L’avènement du Muniz M.9 va permettre le retrait progressif du service des Morane-Saulnier MS.230. Surtout pour la première fois de son histoire la formation aérienne initiale et intermédiaire de l’Aviação Militar repose intégralement sur des avions conçus et construits au Brésil. La propagande s’en empare et s’en sert comme outil de recrutement. Pourtant dans les faits rien n’est aussi simple. Si les M.9.I sont réputés efficaces et bien pensés les M.9.II peinent à voler quand le taux d’humidité dans l’air est trop élevé.
En 1942 la jeune Força Aérea Brasileira retire du service son dernier Muniz M.7, aux profits de Boeing-Stearman PT-13 Kaydet fournis par l’Amérique au titre de la loi Prêt-Bail. Désormais les M.9 assurent la formation de base tandis que le reste de l’entraînement est réalisé sur des avions en provenance des USA. Le biplan indigène restera en dotation jusqu’en 1952. Cependant depuis 1947 il ne réalise plus que des missions de remorquages de cibles volantes et de planeurs.

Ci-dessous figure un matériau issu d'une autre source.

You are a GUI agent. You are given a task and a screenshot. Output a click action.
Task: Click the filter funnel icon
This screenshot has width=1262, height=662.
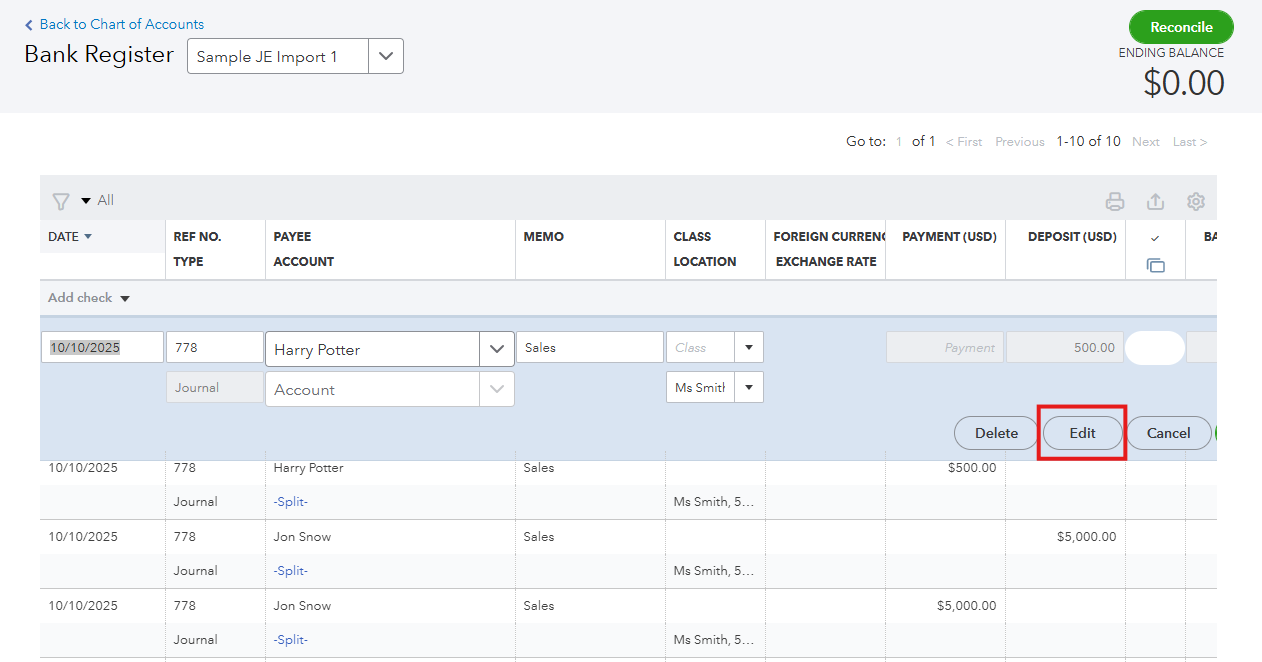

Bien que jamais exporté sur le plan militaire des Muniz M.7 / M.9 se sont retrouvés sous immatriculations civiles un peu partout en Amérique du Sud. Outre les exemplaires de l’Aviação Militar puis de la Força Aérea Brasileira plus d’une cinquantaine d’avions des deux modèles a été construit pour des besoins civils.
En 2026 un M.7 demeure la propriété du Museu Aeroespacial sur l’ancienne base aérienne de Campo dos Afonsos. Il est présenté dans sa livrée habituelle de la fin des années 1930.